参加者は自分の考えを伝えるだけでなく、相手の意見を聞き、質問や意見交換をしながら、よりよい結論を目指して話し合いを進めます。
ラウンドテーブルの意味
ラウンドテーブルとは、参加者が同じ立場で意見を出し合う話し合いの形式です。
直訳すると「丸いテーブル」を意味し、特定の人だけが話すのではなく、参加者全員が発言しやすい形で進められます。
会議やイベントでは、司会者がテーマを示し、参加者同士が意見を交わしながら、さまざまな視点で話し合いを深めていくのが特徴です。
ラウンドテーブルディスカッションとは何か
ラウンドテーブルディスカッションとは、1つのテーマについて参加者全員が同じ立場で意見を出し合う話し合いの形式です。
司会者がテーマや進め方を示し、参加者は互いの意見を聞きながら、自分の考えを伝えて議論を進めます。
一人ひとりの意見を尊重しながら、複数の視点を取り入れて内容を深められる点が特徴です。
ディスカッションとラウンドテーブルの違い
ディスカッションとラウンドテーブルは、意見を交わす点では共通していますが、参加者の立場や話し合いの進め方、場を開く目的に違いがあります。
違いを整理しておくと、会議やイベントでどちらの形式を選ぶべきか判断しやすくなります。
「話し合いの形式にはほかにも種類があります。会議との違いも知りたい方は、こちらも参考にしてください。」
▶ディスカッションと会議の違いとは?目的・進め方・使い分けをわかりやすく解説
参加者の立場
ディスカッションでは、進行役や発表者、質問する人など、目的に応じて役割が分かれることがあります。
一方、ラウンドテーブルでは、参加者全員が同じ立場で意見を出し合い、特定の人だけが話し続ける形になりにくいのが特徴です。
そのため、役割を分けて進めるか、全員が対等に発言しやすい形で進めるかが大きな違いです。
進行方法
ディスカッションでは、テーマについて意見を出し合い、賛成・反対や課題を整理しながら話し合いを進めます。
進行役が発言を整理したり、論点を確認したりすることもあります。
一方、ラウンドテーブルでは、参加者が順番に発言したり、お互いの意見を受けて考えを伝えたりしながら進めるため、全員が発言しやすい進行になりやすいのが特徴です。
目的
ディスカッションは、1つのテーマについて意見を出し合い、考えを整理して結論や方向性を見つけることを目的に行われます。

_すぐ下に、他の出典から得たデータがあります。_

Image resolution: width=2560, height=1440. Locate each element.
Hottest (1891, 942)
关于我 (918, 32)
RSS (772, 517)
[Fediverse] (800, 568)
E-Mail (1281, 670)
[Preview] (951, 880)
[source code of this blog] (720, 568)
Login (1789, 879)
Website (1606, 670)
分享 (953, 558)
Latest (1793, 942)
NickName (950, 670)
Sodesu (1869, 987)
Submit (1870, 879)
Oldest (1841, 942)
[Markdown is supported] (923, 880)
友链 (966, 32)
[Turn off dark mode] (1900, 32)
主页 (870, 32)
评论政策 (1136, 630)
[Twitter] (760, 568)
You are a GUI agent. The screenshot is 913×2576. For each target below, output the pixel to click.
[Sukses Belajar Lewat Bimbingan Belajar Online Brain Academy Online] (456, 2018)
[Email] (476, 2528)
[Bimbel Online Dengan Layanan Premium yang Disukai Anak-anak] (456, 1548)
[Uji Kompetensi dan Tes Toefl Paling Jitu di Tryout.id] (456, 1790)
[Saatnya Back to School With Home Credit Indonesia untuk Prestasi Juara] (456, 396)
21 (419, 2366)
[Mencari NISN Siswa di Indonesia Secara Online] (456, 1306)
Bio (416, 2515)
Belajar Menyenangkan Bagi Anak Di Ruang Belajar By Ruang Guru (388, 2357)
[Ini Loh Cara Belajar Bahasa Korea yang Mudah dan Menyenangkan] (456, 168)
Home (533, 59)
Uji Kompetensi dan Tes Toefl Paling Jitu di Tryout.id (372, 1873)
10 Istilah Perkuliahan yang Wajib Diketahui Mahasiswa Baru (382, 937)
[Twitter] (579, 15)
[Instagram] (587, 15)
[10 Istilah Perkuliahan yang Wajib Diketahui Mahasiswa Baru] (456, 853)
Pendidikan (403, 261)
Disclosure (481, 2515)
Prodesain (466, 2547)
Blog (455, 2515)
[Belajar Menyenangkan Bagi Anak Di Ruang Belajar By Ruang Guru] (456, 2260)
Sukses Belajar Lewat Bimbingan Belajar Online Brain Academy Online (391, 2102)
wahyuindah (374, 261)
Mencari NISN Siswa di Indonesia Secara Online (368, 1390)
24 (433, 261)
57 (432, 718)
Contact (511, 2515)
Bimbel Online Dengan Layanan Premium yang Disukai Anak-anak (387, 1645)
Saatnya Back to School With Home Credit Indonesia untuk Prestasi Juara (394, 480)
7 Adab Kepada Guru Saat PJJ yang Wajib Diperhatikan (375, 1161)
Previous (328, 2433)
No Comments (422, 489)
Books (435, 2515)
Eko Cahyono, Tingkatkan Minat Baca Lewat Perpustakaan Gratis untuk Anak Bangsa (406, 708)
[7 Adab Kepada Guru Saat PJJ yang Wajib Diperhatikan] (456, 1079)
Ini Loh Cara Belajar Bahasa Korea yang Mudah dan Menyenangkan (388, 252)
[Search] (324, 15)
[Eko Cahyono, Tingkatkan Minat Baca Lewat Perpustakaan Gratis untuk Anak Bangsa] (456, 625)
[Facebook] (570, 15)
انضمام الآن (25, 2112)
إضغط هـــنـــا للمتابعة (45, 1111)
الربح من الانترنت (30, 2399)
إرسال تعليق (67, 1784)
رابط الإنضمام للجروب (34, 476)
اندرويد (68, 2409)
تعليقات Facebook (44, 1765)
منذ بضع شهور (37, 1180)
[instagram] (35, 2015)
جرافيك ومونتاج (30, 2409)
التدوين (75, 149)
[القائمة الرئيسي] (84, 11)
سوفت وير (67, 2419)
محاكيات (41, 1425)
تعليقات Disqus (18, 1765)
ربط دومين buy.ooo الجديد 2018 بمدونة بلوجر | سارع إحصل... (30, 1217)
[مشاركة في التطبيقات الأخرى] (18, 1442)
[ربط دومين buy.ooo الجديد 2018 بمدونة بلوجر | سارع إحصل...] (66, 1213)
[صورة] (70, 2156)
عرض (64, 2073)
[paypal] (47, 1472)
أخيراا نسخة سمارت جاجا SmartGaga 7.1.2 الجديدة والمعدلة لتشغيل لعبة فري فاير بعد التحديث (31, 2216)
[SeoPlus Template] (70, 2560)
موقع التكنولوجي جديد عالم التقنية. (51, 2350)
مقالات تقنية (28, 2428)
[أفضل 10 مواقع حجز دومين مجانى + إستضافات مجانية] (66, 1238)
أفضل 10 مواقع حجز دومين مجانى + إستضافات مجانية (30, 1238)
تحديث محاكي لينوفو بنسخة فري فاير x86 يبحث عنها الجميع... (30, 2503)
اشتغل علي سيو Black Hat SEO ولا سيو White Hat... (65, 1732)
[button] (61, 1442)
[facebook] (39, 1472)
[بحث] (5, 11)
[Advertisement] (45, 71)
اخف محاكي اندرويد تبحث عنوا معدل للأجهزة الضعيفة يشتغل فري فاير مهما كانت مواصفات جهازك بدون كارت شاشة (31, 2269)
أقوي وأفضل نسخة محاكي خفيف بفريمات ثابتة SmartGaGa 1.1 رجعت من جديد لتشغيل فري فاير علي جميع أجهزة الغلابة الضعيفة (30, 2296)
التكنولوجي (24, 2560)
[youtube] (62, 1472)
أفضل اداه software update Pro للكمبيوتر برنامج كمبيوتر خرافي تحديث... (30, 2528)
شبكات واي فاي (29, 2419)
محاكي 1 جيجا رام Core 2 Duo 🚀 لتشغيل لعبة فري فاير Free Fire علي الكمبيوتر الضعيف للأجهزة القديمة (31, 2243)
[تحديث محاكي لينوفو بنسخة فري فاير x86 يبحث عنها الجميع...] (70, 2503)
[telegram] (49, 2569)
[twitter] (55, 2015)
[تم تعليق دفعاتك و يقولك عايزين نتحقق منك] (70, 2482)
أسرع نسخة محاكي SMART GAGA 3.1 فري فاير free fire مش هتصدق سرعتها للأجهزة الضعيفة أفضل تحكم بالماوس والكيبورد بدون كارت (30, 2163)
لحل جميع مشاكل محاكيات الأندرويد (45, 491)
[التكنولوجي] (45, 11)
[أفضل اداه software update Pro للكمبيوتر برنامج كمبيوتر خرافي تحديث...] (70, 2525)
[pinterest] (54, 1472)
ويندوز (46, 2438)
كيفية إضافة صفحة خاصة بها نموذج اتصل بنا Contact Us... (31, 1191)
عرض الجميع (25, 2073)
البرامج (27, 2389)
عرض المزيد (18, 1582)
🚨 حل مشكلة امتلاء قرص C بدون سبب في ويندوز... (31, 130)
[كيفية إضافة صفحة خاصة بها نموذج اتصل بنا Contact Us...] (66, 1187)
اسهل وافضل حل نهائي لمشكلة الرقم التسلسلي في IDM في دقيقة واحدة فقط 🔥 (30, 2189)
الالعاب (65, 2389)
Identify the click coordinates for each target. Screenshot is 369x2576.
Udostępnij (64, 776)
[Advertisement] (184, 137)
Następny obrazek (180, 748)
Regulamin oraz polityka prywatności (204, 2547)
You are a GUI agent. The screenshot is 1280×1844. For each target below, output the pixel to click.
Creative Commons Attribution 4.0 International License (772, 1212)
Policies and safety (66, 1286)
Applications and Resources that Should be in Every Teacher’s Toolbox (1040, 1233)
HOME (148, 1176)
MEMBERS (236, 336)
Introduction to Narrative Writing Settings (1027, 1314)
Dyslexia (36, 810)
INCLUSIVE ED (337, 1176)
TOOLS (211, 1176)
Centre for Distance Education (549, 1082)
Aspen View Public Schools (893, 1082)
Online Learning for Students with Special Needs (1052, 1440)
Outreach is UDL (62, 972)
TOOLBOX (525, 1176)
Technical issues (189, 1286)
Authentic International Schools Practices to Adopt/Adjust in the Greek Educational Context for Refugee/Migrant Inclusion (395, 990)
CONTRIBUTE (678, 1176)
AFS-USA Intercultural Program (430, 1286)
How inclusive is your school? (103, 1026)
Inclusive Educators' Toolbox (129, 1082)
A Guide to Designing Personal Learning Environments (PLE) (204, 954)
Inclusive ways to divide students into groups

一方、ラウンドテーブルは、参加者それぞれの考えを共有し、多様な視点を取り入れることを目的とした話し合いです。
結論をまとめることよりも、幅広い意見を交換しながら理解を深める点に違いがあります。
ラウンドテーブルディスカッションの特徴
ラウンドテーブルディスカッションは、登壇者と聞き手を分けず、参加者が同じ立場で意見を出し合う形式です。
一方的に説明を聞く場ではなく、それぞれの経験や考えを共有しながら、テーマへの理解を深めていく点に特徴があります。
参加者全員が対等に発言する
ラウンドテーブルディスカッションでは、参加者全員が同じ立場で意見を出し合います。
司会者が1人だけを中心に進めるのではなく、それぞれが発言できる時間を設けるのが特徴です。
そのため、役職や経験年数に関係なく、自分の考えを伝えたり、ほかの参加者の意見を聞いたりしながら話し合いを進められます。
意見交換を重視する
ラウンドテーブルディスカッションでは、参加者同士が意見を交わしながら話し合いを進めます。
自分の考えを伝えるだけでなく、ほかの参加者の意見を聞き、質問や意見を加えながら議論を深めていきます。
そのため、1つのテーマでもさまざまな考え方を共有しやすいのが特徴です。
多様な視点を共有できる
ラウンドテーブルディスカッションでは、参加者それぞれの考え方や見方を共有できます。
同じテーマでも立場や経験が異なるため、自分では気づかなかった意見や別の考え方に触れられます。
複数の視点を取り入れながら話し合えるため、テーマへの理解を深めやすい形式です。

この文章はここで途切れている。